You don't have to, that's Btrfs problem. What's confusing to me is
that interspersed with these read errors, there are no Btrfs messages.
I'm expecting Btrfs to do something about the read error if those
sectors are in a Btrfs volume. Either Btrfs should say whether it's
fixing the problem, in either case. But I see nothing.

>
> btrfs check produces this output:
>
> root@castor:~/btrfs-progs# ./btrfs check --readonly /dev/sda
> parent transid verify failed on 5752357961728 wanted 161562 found 159746
> parent transid verify failed on 5752357961728 wanted 161562 found 159746
> checksum verify failed on 5752357961728 found B5CA97C0 wanted 51292A76
> checksum verify failed on 5752357961728 found 8582246F wanted B53BE280
> checksum verify failed on 5752357961728 found 8582246F wanted B53BE280
> bytenr mismatch, want=5752357961728, have=56504706479104
> Couldn't setup extent tree
> ERROR: cannot open file system

Seems like there should be more to the story than just one bad drive
or it'd be possible to mount minus the bad drive. Maybe sdh is
spitting out spurious data. Have you tried physically removing
/dev/sdh and then doing a degraded mount?

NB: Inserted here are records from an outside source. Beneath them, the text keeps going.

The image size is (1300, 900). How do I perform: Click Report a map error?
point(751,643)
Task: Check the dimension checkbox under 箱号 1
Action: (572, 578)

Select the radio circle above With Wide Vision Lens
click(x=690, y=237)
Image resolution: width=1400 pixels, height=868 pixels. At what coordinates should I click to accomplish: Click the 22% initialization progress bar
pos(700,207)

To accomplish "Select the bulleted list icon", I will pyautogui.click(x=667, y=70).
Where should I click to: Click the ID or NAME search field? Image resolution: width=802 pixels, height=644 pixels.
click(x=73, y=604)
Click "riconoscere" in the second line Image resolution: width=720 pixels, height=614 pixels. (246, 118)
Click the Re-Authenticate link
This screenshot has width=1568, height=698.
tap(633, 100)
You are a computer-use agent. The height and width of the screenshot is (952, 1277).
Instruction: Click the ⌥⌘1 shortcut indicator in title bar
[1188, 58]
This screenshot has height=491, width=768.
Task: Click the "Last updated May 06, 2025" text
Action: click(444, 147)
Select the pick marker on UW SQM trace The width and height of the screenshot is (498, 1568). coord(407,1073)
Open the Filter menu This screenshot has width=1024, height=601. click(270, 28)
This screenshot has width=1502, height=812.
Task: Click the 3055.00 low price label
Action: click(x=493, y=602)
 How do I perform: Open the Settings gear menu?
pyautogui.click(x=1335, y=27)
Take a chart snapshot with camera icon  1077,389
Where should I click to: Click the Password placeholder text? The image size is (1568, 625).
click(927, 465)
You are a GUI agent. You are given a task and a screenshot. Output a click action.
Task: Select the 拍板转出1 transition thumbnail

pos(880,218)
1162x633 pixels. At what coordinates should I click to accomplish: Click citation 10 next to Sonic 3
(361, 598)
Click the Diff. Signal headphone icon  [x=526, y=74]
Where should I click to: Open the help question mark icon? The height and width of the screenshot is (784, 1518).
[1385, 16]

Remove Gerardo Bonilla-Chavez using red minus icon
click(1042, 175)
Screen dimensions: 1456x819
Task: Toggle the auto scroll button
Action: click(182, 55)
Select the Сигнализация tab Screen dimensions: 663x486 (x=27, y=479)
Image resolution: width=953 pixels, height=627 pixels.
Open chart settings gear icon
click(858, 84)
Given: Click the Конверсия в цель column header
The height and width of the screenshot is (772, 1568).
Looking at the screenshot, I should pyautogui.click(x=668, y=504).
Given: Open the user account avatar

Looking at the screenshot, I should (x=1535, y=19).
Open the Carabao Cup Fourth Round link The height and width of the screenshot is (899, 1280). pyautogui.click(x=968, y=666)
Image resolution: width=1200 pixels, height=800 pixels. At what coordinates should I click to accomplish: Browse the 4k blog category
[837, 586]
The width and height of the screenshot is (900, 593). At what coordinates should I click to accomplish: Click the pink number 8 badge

An entire syslog, journalctl, or dmesg might be helpful rather than excerpts.

> Like I said, the vast majority of what's on this disc is either BluRay ISOs
> that I can re-rip, stuff I don't care about recovering, or stuff that I can
> always re-mirror if I have to. Given that I'm well versed in C programming,
> I'd much rather devote my time to working with the code to resolve whatever
> problem may be happening here than re-acquiring or re-ripping what's on that
> pool.
>
> Since it took somewhere near an hour and a half to get to that SIGBUS in
> gdb, I've left my session open for anyone who may have ideas to chime in.
> Just let me know what information you need!

That part I can't help out with.

-- 
Chris Murphy